On appeal, Wooten renews her argument that, under Pembaur, the County is liable for Logan’s conduct. Though opaque, Wooten’s argument appears to proceed as follows: (1) as sheriff, Logan was the County’s final policymaker with regard to the enforcement of the law: (2) Logan was able to detain and rape Wooten only “because he was the sheriff of Pickett County” and had access to “the instruments of his power-his patrol car, his blue lights, his uniform, his badge”; and, therefore, (3) the County is liable for Logan’s actions.
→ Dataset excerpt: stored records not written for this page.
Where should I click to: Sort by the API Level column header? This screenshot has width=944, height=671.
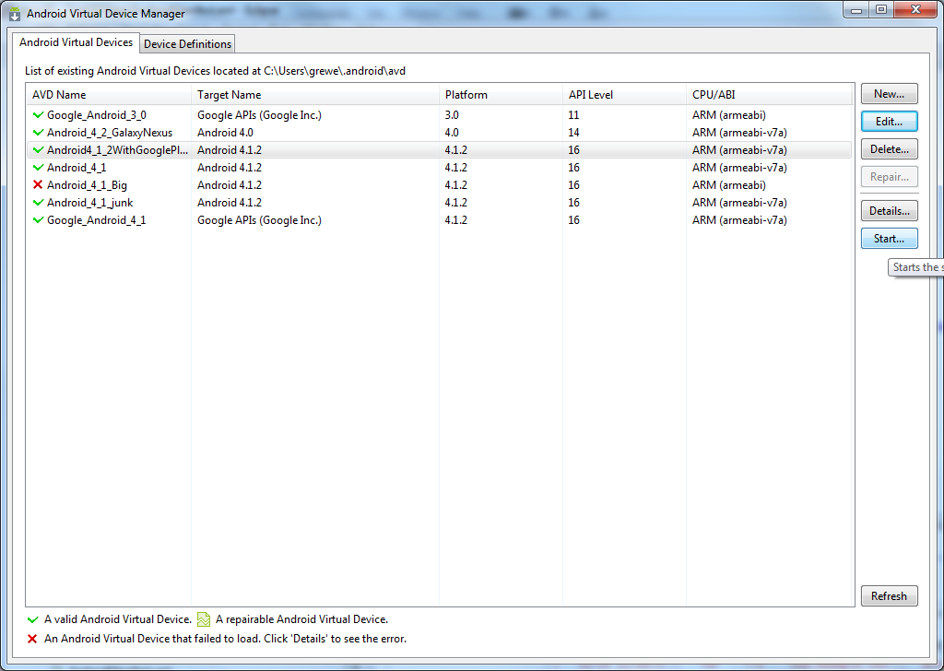590,95
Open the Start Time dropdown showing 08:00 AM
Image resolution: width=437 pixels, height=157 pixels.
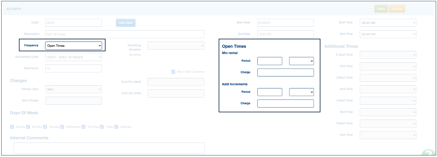pos(388,23)

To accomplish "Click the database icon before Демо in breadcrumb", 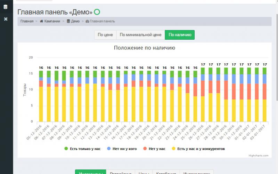I will click(68, 21).

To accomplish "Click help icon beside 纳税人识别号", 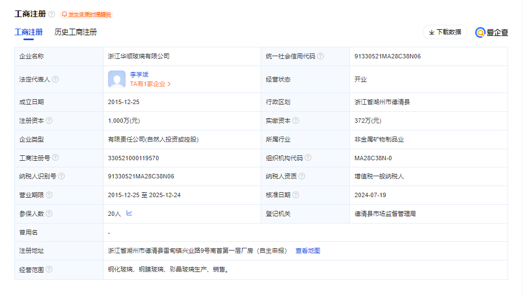I will click(61, 176).
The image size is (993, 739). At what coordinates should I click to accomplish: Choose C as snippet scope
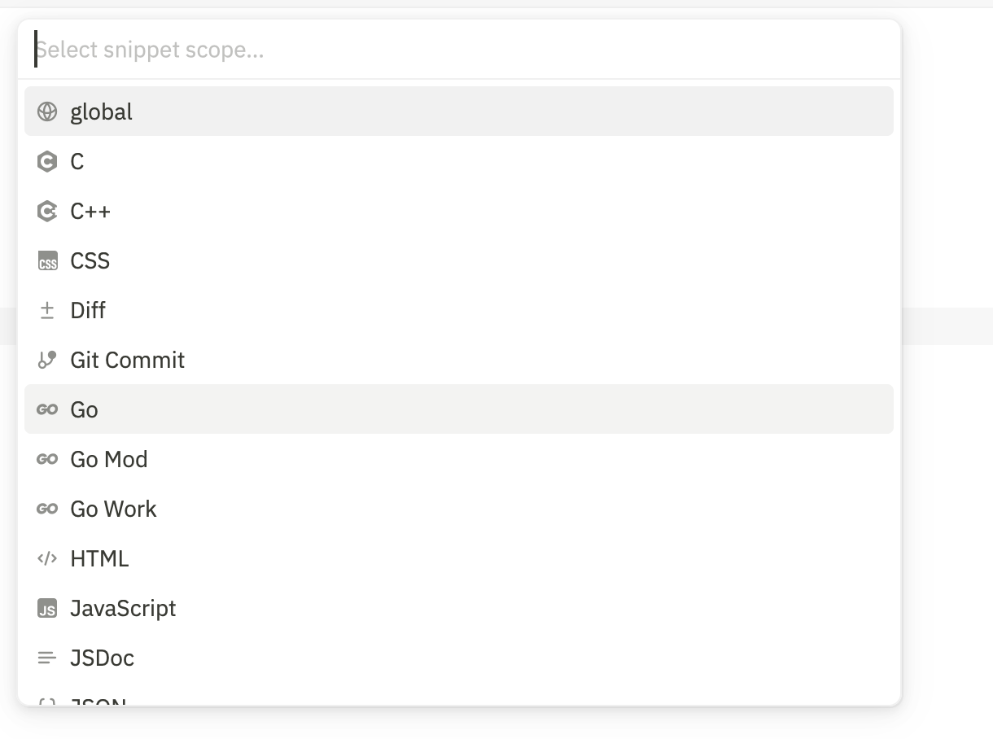[77, 162]
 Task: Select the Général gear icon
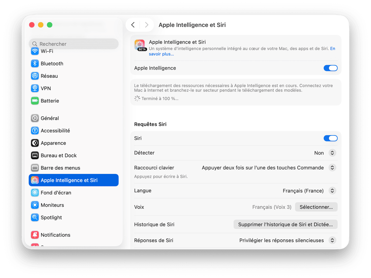pos(35,118)
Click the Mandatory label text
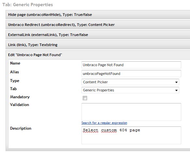This screenshot has height=154, width=190. click(20, 97)
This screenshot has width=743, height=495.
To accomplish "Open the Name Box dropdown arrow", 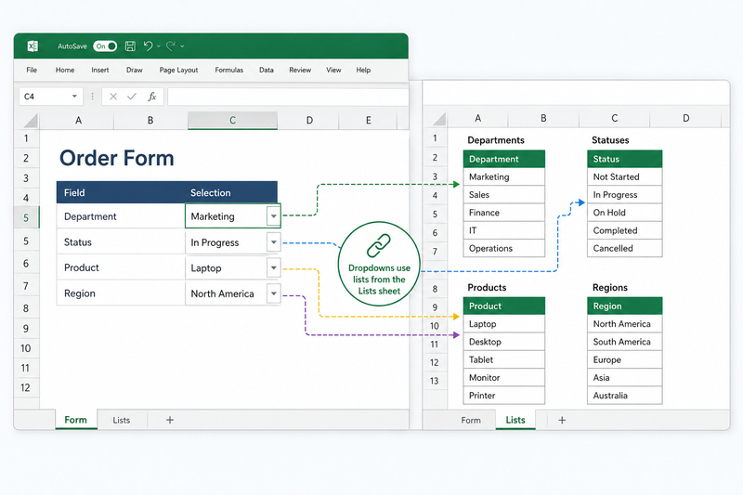I will pyautogui.click(x=74, y=97).
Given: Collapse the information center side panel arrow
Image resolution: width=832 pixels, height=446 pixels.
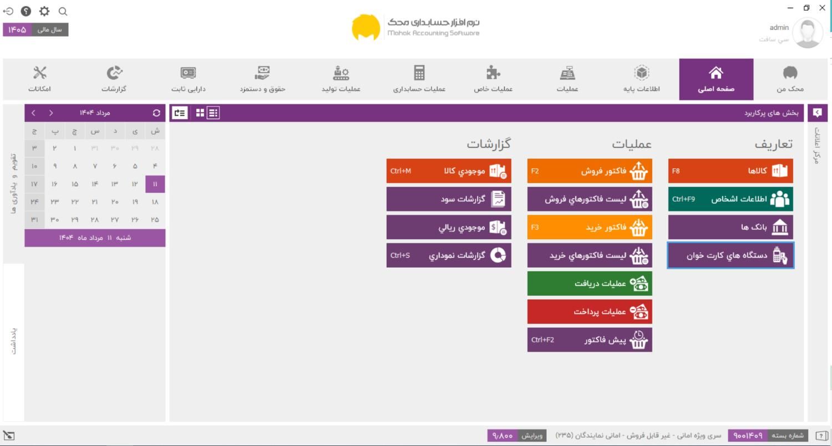Looking at the screenshot, I should (x=817, y=113).
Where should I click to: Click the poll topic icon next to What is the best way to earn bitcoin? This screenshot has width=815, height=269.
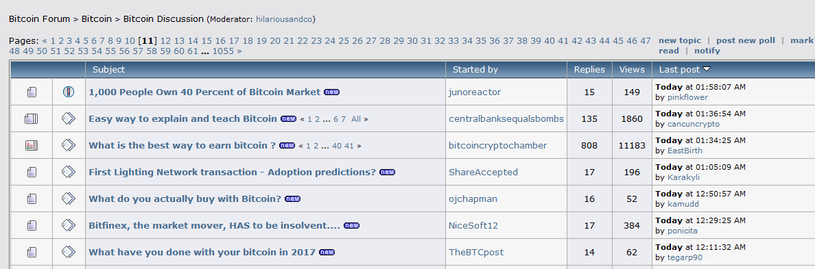pos(32,146)
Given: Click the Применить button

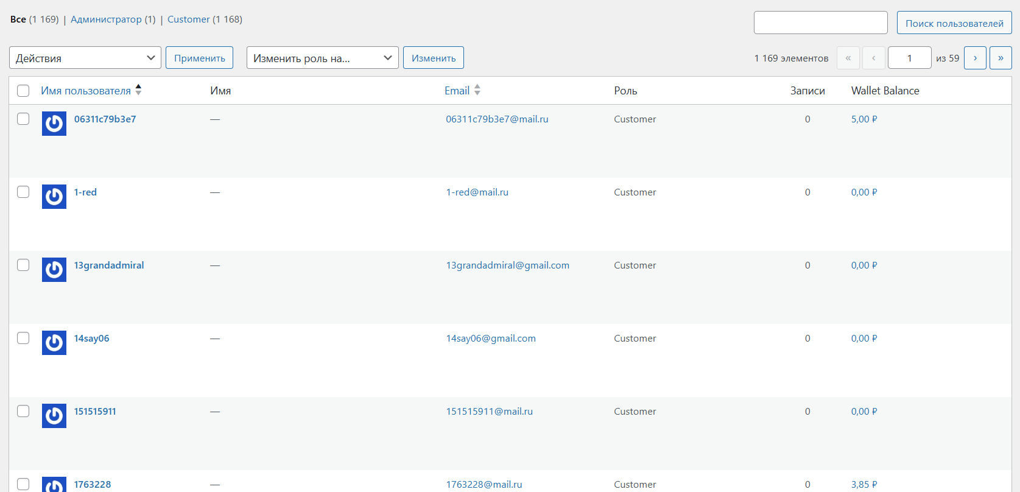Looking at the screenshot, I should 199,58.
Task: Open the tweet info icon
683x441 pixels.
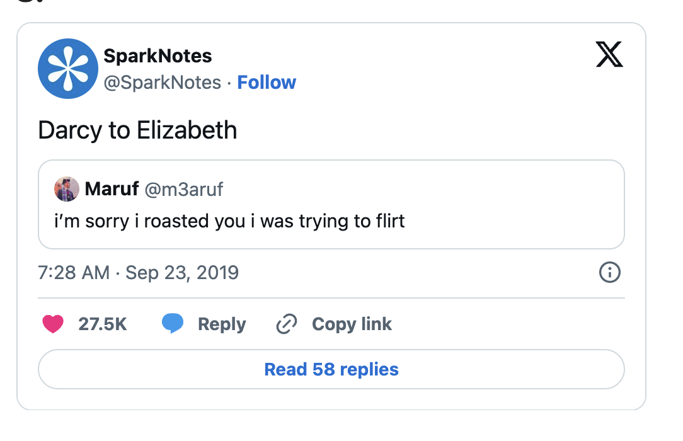Action: coord(609,273)
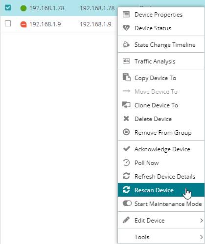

Fatally, Wooten has not demonstrated that Logan’s conduct represented the “official policy” of the County, as she has not shown that Logan was acting in a policy-making capacity when he detained and assaulted her. Logan conspired with a non-employee to commit a felonious act, and his conduct cannot conceivably be characterized as exercising a power to set policy.3 Moreover, though he allegedly *147used his “blue lights and police lights” to pull over Dale’s car, and utilized his “uniform, badge, and gun” to effectuate the rape, Logan acted in the guise of a patrol officer making a traffic stop-not as chief law enforcement officer.4

Given these alleged facts, Wooten can state a claim against the County only if every “law enforcement” activity (e.g., stop, arrest, etc.) by a sheriff (or other chief law enforcement official)-whether a matter of official business or a misuse of power to advance a private agenda-represents the “official policy” of the local government. Such a rule would contravene Pembaur’s attempt “to distinguish acts of the municipality from acts of employees of the municipality.” Pembaur, 475 U.S. at 469, 106 S.Ct. 1292 (emphasis in original), and would institute the doctrine of respondeat superior. Accordingly. Logan’s conduct cannot represent “official policy,” and the County is not liable for Logan’s conduct.
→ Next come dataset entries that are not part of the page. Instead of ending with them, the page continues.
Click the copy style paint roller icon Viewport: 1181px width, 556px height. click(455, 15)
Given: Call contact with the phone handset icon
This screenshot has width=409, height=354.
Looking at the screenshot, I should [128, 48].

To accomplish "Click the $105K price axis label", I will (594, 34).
2. Dismissal of Claims Against Logan.

Wooten waived her right to appeal the dismissal of the claims against Logan

by failing to object to the Recommendation.5 A party who does not file timely objections to a magistrate judge’s report and recommendation, after being advised to do so, waives her right to appeal. Mattox v. City of Forest Park, 183 F.3d 515, 519 (6th Cir. 1999); Smith v. Detroit Fed’n of Teachers, Local 231, 829 F.2d 1370,1373 (6th Cir. 1987).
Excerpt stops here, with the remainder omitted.